Like I said, I was worried about adding the sauce and ruining the flavors.  The zahtar and black sesame seeds, however, went really well with the garlicy sauce.  Also, I’m not sure when I got so into tofu, but it’s most definitely thanks to Becca!

Total Cost: $5.35

1/2 cup organic red quinoa: $0.88
-1/4 cup organic barley: $0.40
-1/2 package organic tofu: $1.00
-1/4 organic cucumber: $0.25
-greens from two organic kohlrabi: $1.00
-2 organic garlic scapes: $0.15
-1/4 cup organic plain yogurt: $0.42
-3 organic yukina savoy leaves: $1.00
-3 organic mint leaves: $0.25

Considering I had enough for 2 helpings, plus lunch tomorrow, I’d say this turned out pretty great 🙂

Pickled Kohlrabi and Garlic Scapes

I can’t believe how I become more and more overrun with vegetables every week.

I also can’t believe how much fun I have coming up with new ways to make my vegetables.

Like pickling!

This has seriously become one of my favorite ways to use up the vegetables that I’m getting sick or have too many of.  I’m trying extremely hard to not let anything go to waste, and I’m proud to say I haven’t had to throw anything away yet (I will admit I let some otherwise edible beet greens/stems go into the produce bag because I just couldn’t stomach the thought of eating any more).

I adapted this recipe for pickled kohlrabi in my cookbook DIY Delicious.  As per usual, I made quite a few adjustments.

Pickled Kohlrabi and Garlic Scapes

-dice two kohlrabi including greens and stems
-chop ~5 garlic scapes
-in a saucepan combine 1 cup distilled vinegar, 1 whole garlic clove (peeled), 1 teaspoon raw sugar, 1 teaspoon salt, 1 teaspoon ground turmeric, 1/2 teaspoon mustard seeds, and 1/2 teaspoon coriander seeds.

i love the turmeric color

-let ingredients simmer until everything is combined
-meanwhile, sterilize a mason jar and pack the vegetables into the bottom

this part always reminds me of sand art from when I was little

-once the vinegar mixture is ready (~5 minutes), pour over vegetables, seal jar, and let sit in fridge for 3 days.
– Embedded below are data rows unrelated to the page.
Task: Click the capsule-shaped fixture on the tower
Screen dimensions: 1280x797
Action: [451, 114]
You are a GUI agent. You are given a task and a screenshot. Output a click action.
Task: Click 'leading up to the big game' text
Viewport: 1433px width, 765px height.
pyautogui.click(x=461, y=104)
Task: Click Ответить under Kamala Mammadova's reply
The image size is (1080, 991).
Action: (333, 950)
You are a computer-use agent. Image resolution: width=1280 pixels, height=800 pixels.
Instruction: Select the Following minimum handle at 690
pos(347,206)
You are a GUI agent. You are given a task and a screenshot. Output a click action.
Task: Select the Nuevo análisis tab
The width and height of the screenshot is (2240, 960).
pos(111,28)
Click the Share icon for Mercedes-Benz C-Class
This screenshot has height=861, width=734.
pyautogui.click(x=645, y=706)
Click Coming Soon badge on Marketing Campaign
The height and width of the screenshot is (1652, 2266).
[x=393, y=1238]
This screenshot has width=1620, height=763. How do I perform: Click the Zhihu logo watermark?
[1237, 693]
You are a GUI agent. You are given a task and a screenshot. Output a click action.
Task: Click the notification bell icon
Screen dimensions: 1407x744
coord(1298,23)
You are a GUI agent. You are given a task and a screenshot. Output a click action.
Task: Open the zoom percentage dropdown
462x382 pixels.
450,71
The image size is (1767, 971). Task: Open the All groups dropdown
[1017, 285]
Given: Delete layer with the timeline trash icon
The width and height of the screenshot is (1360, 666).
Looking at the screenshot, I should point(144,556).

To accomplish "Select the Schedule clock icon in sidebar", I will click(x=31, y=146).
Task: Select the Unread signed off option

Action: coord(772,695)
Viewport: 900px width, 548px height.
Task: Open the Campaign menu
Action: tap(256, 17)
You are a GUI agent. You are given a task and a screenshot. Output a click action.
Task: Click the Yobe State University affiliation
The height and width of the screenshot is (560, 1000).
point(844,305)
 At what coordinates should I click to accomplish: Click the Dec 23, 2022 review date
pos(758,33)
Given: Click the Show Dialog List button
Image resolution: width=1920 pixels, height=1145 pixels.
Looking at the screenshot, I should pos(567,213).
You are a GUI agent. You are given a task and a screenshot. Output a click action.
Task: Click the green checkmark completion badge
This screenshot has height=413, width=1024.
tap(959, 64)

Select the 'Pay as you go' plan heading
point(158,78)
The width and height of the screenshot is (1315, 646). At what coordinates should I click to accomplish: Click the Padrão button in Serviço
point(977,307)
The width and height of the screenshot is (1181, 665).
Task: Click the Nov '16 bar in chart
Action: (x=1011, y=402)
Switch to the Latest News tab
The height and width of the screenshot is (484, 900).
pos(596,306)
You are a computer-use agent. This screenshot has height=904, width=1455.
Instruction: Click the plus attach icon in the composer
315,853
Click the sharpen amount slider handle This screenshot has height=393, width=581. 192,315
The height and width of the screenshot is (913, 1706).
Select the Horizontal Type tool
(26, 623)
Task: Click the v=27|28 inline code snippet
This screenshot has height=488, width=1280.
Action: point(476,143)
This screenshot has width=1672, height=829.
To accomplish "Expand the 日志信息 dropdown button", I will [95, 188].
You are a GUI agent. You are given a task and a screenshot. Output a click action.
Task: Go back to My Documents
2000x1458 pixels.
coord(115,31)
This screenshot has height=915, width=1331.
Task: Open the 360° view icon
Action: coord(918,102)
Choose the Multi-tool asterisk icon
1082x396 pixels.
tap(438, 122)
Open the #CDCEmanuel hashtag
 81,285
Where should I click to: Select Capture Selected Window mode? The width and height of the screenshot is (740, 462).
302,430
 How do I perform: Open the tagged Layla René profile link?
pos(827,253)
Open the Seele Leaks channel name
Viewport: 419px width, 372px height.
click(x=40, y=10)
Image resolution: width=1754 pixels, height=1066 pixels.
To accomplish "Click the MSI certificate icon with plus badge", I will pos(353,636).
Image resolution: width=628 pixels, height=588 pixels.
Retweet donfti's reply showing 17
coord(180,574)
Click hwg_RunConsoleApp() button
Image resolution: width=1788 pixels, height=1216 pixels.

I wish I had a picture of what everything looked like after the 3 days- such a great yellow color.  The kohlrabi pickles really well and the best part is, if you have people over they’re always super impressed by pretty much everything about pickling.  First of all, it looks so freaking quaint to pull a mason jar out of your fridge.  Secondly, the colors of pickled vegetables are usually amazing.  Third, even though it’s easy to do, just saying that you pickled something if you’re under 65 sounds kind of BA.  Maybe the Bloomington hipster mindset is starting to infiltrate my brain.

Tonight I served this with grilled tofu, bison burgers, and a brown rice/red quinoa side dish I made last night that I totally regret not taking pictures of.  Basically, I combined brown rice, red quinoa, chopped kohlrabi, chopped mint leaves, black beans, and garlic scapes in the rice cooker so that I could have something for lunch today.  Totally delicious.

Total Price: $2.65

2 organic kohlrabi: $2.00
-5 organic garlic scapes: $0.25
-1 organic garlic clove: $0.10
-vinegar/spices: $0.30

$2.65 seems like a lot to me, at first, but when I think about it, I’ve had the pickled veggies for a side dish in two meals for myself, I served it tonight as a side for 3 people, and I put the rest in my lunch.  I’d say I stretched every last cent out of that.